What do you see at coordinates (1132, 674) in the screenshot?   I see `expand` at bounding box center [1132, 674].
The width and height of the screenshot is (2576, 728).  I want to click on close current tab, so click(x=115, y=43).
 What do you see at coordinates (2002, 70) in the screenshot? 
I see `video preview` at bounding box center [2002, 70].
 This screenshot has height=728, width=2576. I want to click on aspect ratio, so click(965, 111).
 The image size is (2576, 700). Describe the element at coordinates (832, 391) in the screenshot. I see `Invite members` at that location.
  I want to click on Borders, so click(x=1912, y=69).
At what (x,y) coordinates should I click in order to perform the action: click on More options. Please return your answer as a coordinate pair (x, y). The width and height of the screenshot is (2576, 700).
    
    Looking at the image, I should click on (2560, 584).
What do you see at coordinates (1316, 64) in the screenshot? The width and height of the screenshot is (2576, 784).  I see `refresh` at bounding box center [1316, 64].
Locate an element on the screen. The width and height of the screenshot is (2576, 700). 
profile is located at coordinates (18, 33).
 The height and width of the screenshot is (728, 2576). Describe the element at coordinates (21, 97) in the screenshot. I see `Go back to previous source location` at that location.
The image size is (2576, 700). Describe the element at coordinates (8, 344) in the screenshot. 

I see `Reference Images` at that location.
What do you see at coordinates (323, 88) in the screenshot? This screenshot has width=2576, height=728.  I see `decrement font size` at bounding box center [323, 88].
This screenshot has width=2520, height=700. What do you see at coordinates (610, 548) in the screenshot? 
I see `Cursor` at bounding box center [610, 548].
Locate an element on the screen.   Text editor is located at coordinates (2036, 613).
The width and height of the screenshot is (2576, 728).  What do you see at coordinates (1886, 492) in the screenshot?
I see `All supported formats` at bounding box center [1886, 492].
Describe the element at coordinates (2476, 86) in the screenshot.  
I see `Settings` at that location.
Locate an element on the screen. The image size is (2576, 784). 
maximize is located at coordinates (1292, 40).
_ _ _
■ **Exercise brief**:
Repeat the records word for word, starting with the line that contains "Locate an element on the screen. The width" and going on through the line that contains "What do you see at coordinates (323, 88)".

■ **Problem solution**:
Locate an element on the screen. The width and height of the screenshot is (2576, 700). 
profile is located at coordinates (18, 33).
 The height and width of the screenshot is (728, 2576). Describe the element at coordinates (21, 97) in the screenshot. I see `Go back to previous source location` at that location.
The image size is (2576, 700). Describe the element at coordinates (8, 344) in the screenshot. 

I see `Reference Images` at that location.
What do you see at coordinates (323, 88) in the screenshot? This screenshot has width=2576, height=728.  I see `decrement font size` at bounding box center [323, 88].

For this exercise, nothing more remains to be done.